▶ Assigned task 1
Decide whether each statement agrees with the watch photography thread below. Answer yes or no for each, quoting the words from the thread that settle it.
(a) The watch photos were taken with a 50mm lens at f/4.
(b) The reflector used for the shots was bought from a camera shop.
(c) Glare on the watch face caused trouble during the shoot.
▶ Assigned task 2
In the watch photography thread below, what wattage was the bulb bounced off the reflector?
▶ Assigned task 3
Write the next part of the watch photography thread below, picking up right after its final sentence.

▶ Selected excerpt
# A Few Of Invicta



## Absolute (Jan 20, 2008)

Taken using canon 30d and a 50mm at f/4. I thought as it was an unwanted gift, i'd get some product photography done. Basically the technique here is getting a black bit of card that I had laying around from previous shoots, and bouncing a 100w bulb off a reflector which I got free from a photography magazine. The background blurs out at F4, so you have a nice smooth black. Shines etc on the watch face weren't a problem as it's got a lovely anti glare feature


----------



## LuvWatch (May 14, 2004)

Nice, but a little reflection on the crystal in your first pic, detracts from the the quality watch







.

You could also try the focus thingy in your second pic
















:rltb:

Derek


----------



## Silver Hawk (Dec 2, 2003)

LuvWatch said:


> Nice, but a little reflection on the crystal in your first pic, detracts from the the quality watch
> 
> 
> 
> ...


----------



## SharkBike (Apr 15, 2005)

oooooh, pretty....


----------



## thunderbolt (May 19, 2007)

SharkBike said:


> oooooh, pretty....










:lol:


----------



## strange_too (Feb 19, 2007)




----------



## PaulBoy (Dec 2, 2007)

Simon - nice watch & having struggled a bit myself taking watch pics some good tips to try ... Paul


----------



## hippo (Jun 27, 2006)

Hi Simon, in the first shot you need to extend the black that the watch is on out infront of the watch, and maybe curve it up slightly towards the camera, that should fill in the crystal.

▶ Source material
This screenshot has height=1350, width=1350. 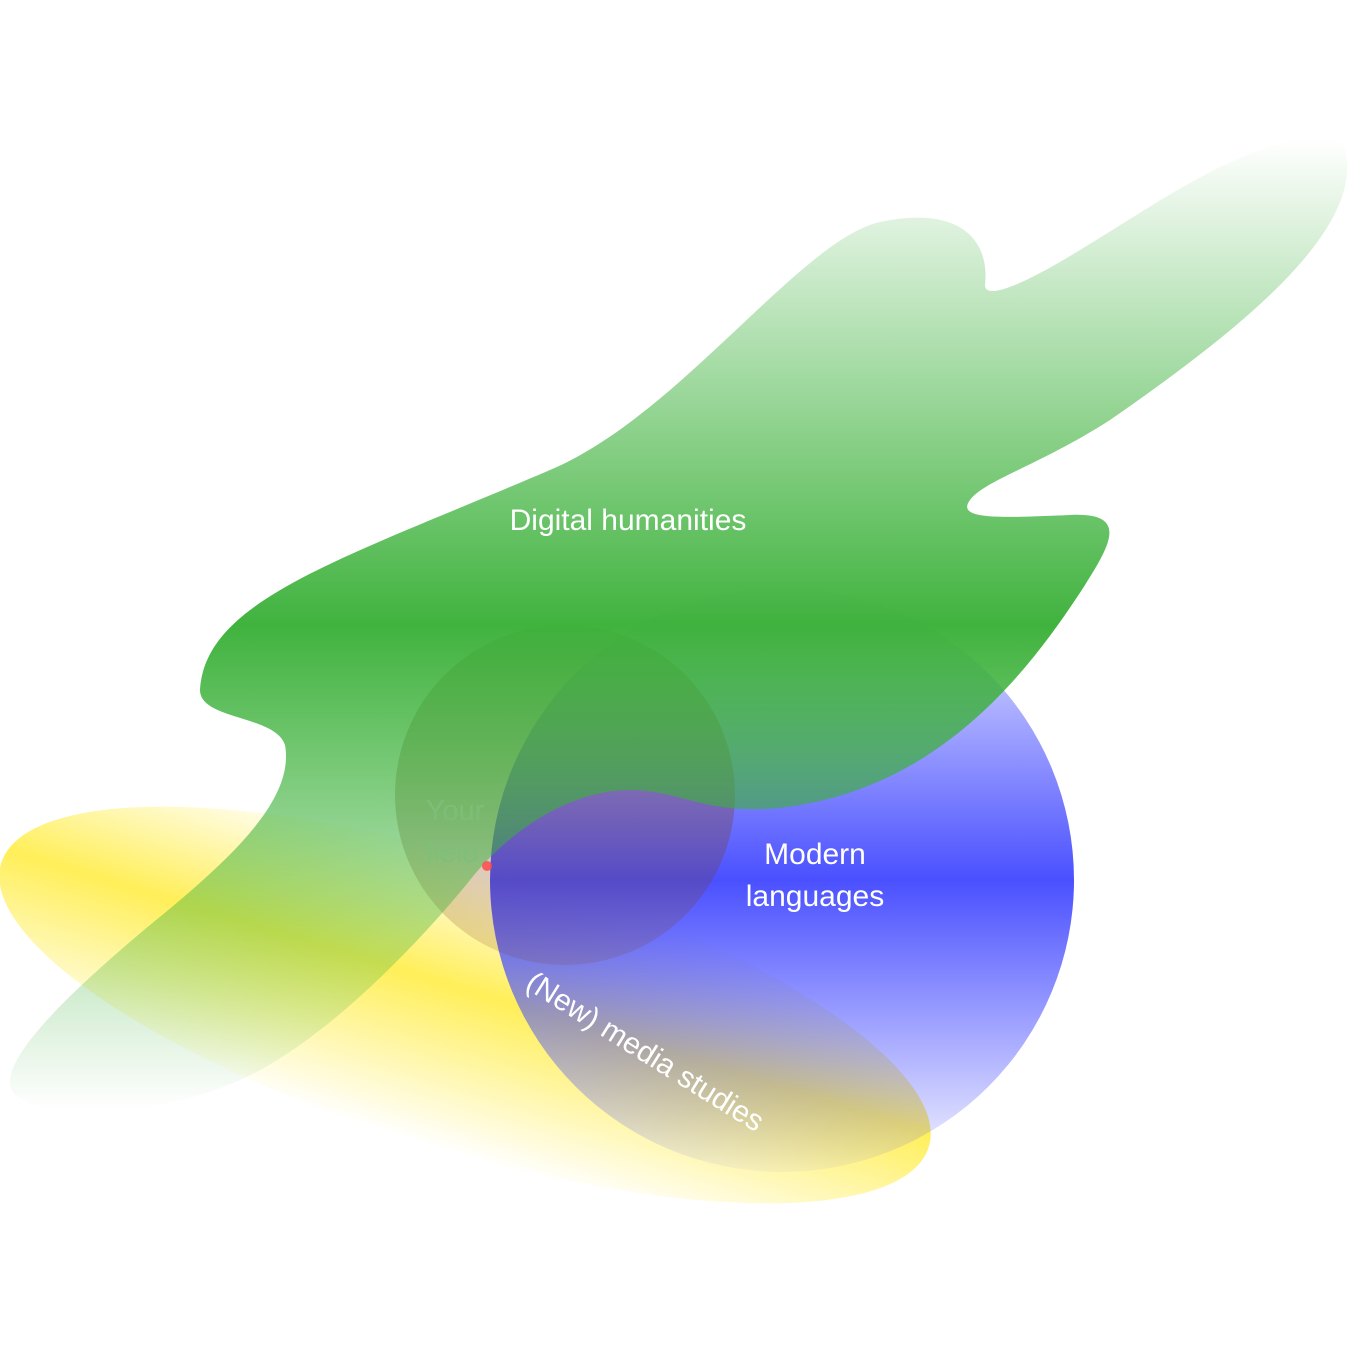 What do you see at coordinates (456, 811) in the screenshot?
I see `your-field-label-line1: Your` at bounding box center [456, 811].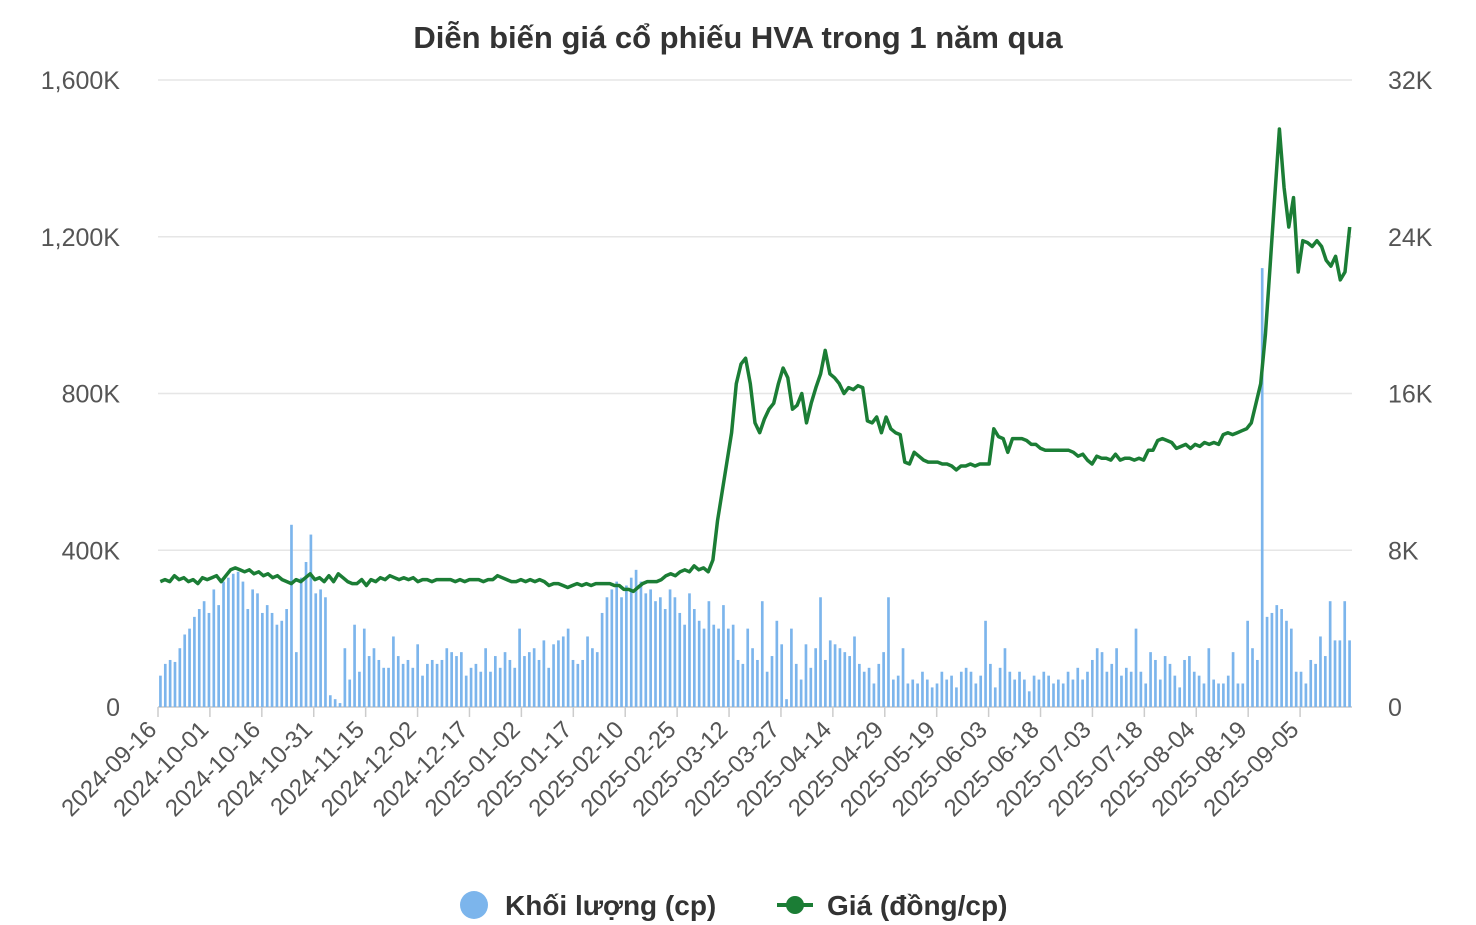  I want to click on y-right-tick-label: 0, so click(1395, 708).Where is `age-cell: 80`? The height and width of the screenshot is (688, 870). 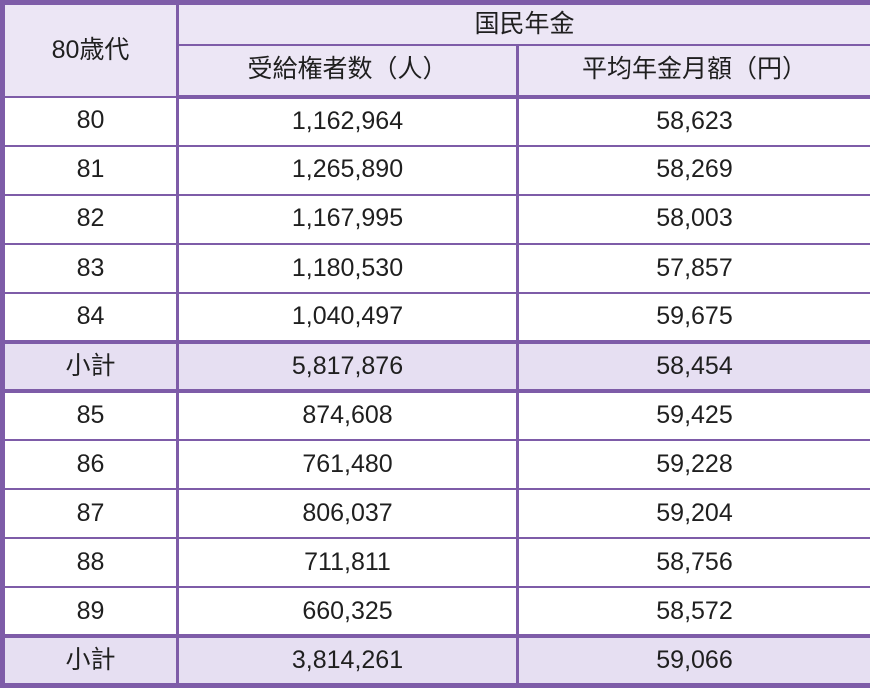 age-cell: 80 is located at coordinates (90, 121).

▶ Response area 1
(a) Yes: "Taken using canon 30d and a 50mm at f/4."
(b) No: "a reflector which I got free from a photography magazine."
(c) No: "Shines etc on the watch face weren't a problem as it's got a lovely anti glare feature"

▶ Response area 2
It was a 100w bulb.

▶ Response area 3
This will then make the bezel dark, so you'll need to bring in 2 white reflectors from both sides, at right angles to the watch to fill in the bezel area again, they'll need to be kept level with the watch to avoid being "seen" in the crystal.

You could also wear dark clothes.

You may also find a small thin piece of black card on camera right will add a little depth to the pusher and crown, also IMHO a 50mm lens is a little short for watch pics I prefer at least a 100mm.

Just my 2p


----------



## Absolute (Jan 20, 2008)

hippo said:


> Hi Simon, in the first shot you need to extend the black that the watch is on out infront of the watch, and maybe curve it up slightly towards the camera, that should fill in the crystal.
> 
> This will then make the bezel dark, so you'll need to bring in 2 white reflectors from both sides, at right angles to the watch to fill in the bezel area again, they'll need to be kept level with the watch to avoid being "seen" in the crystal.
> 
> ...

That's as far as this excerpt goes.